If a record holds a picture, leave the picture out, but write out everything else exactly.
-- Opening Marker --
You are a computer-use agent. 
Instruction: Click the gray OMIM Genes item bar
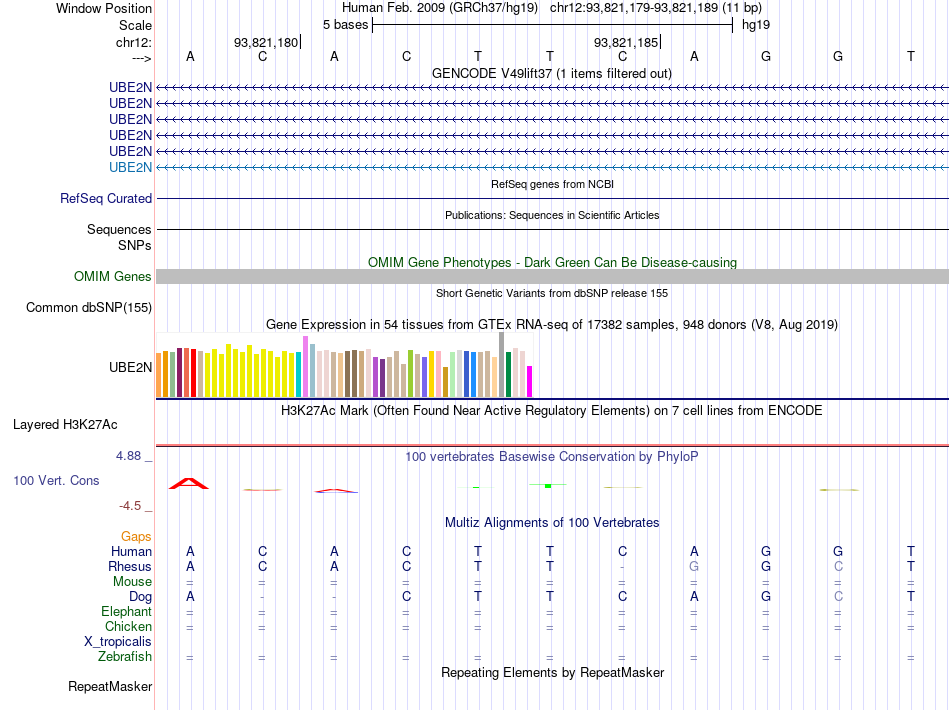coord(552,276)
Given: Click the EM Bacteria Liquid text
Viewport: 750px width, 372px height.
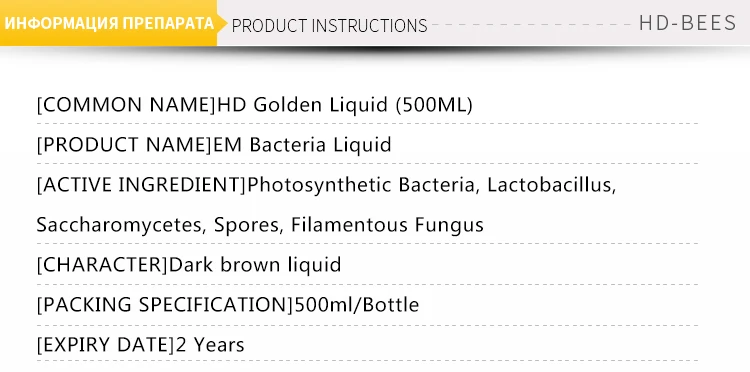Looking at the screenshot, I should [x=302, y=144].
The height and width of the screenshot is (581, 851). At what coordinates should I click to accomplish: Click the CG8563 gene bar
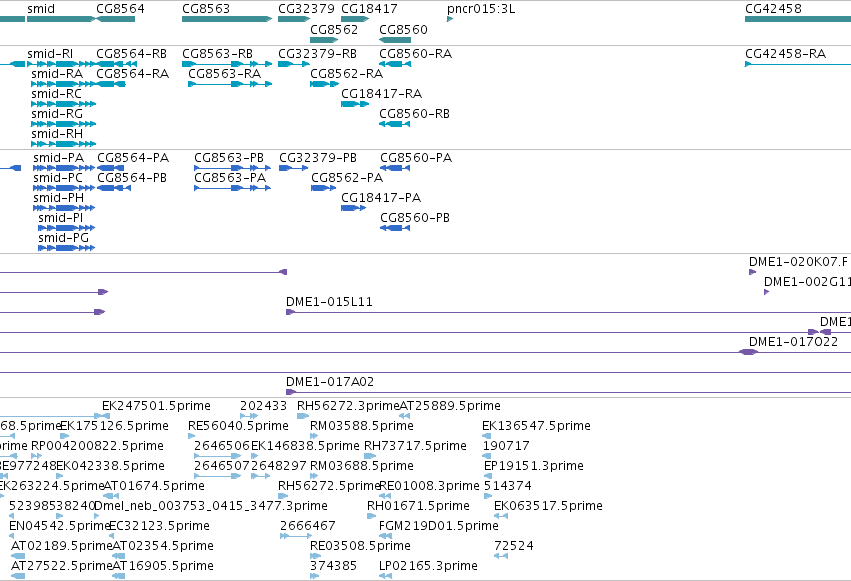227,19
-- Closing Marker --
▶ **Expected answer**:
You are a computer-use agent. 
Instruction: Click the gray OMIM Genes item bar
coord(552,276)
Given: Click the EM Bacteria Liquid text
Viewport: 750px width, 372px height.
Looking at the screenshot, I should [x=302, y=144].
The height and width of the screenshot is (581, 851). At what coordinates should I click to accomplish: Click the CG8563 gene bar
227,19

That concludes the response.